A June 27, 2005 article that redeemed the New Yorker for me once again was by Jane Kramer, entitled “Painting the Town.” It’s a portrait of a man I’d never heard of, in a country I know next to nothing about (although now I know considerably more, after reading Kramer’s article): Edi Rama, His Honor the Mayor of Tirana, Albania.
Albania was famous when I was growing up for being one of those countries Americans weren’t allowed to visit, behind an Iron Curtain so solid that it was practically a black hole. But lately Albania is starting to become more–well, more colorful, as the title of the article suggests:
Rama is a Balkan original, and maybe the most original thing about him is that he isn’t really a politician. He is an artist who, you might say, took Tirana for his canvas.

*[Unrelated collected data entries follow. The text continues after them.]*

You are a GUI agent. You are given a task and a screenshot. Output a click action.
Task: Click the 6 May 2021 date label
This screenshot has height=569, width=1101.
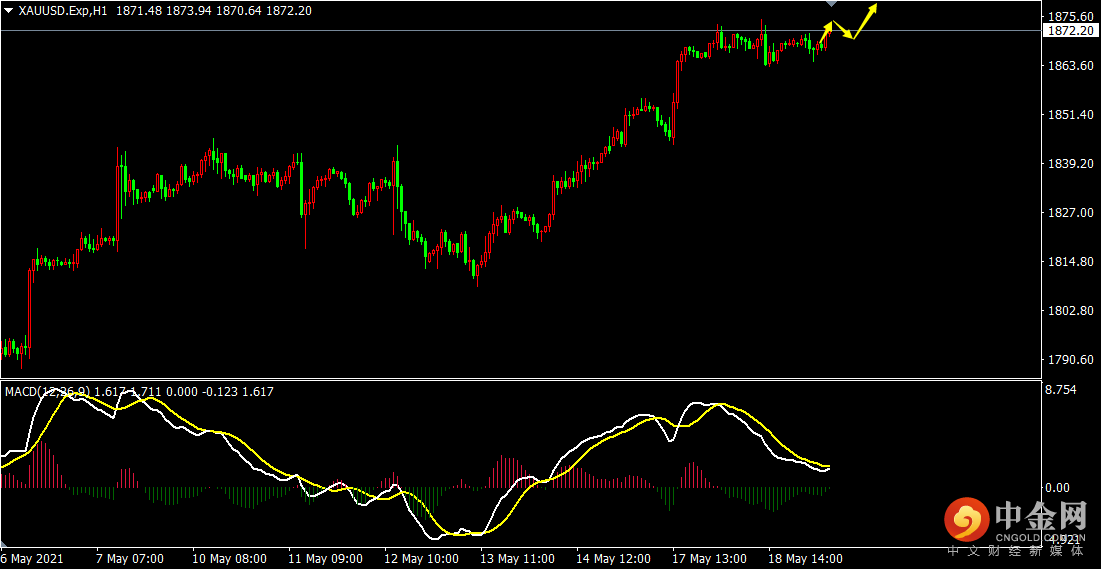[x=32, y=559]
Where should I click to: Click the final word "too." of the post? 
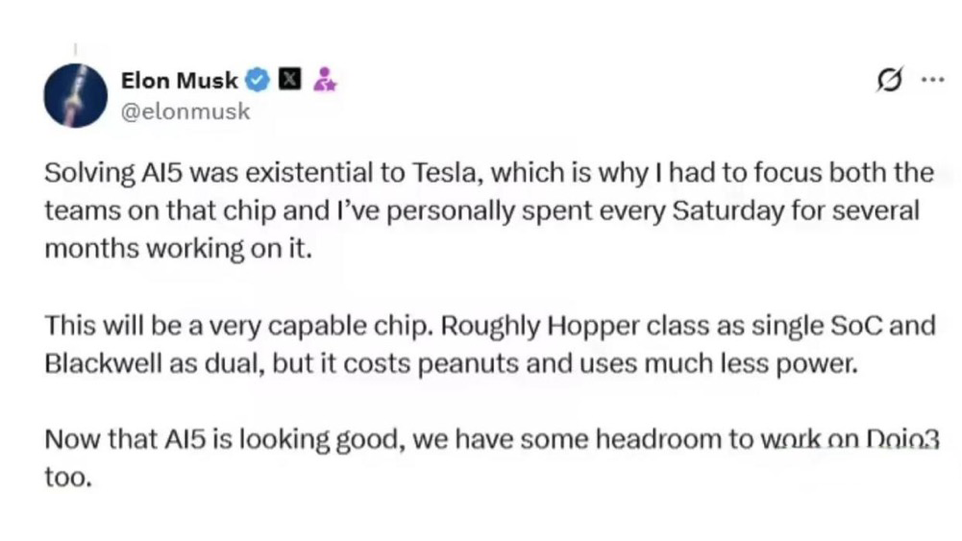click(67, 478)
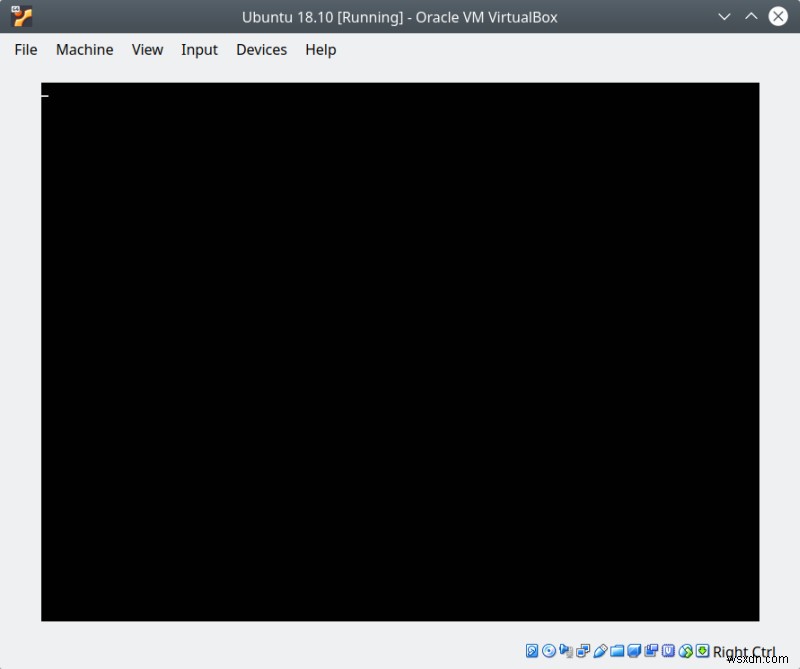Click the Recording status icon
This screenshot has height=669, width=800.
click(x=650, y=651)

Rama has been in office for nearly five years (he was elected in 2000, at the age of thirty-six, and reelected three years later), and the first thing he did as mayor was to order paint. He blasted the facades of Tirana’s gray Stalinist apartment blocks with color–riotous, Caribbean color–turning buildings into patchworks of blues, greens, oranges, purples, yellows, and reds, and the city itself into something close to a modern-masters sampler.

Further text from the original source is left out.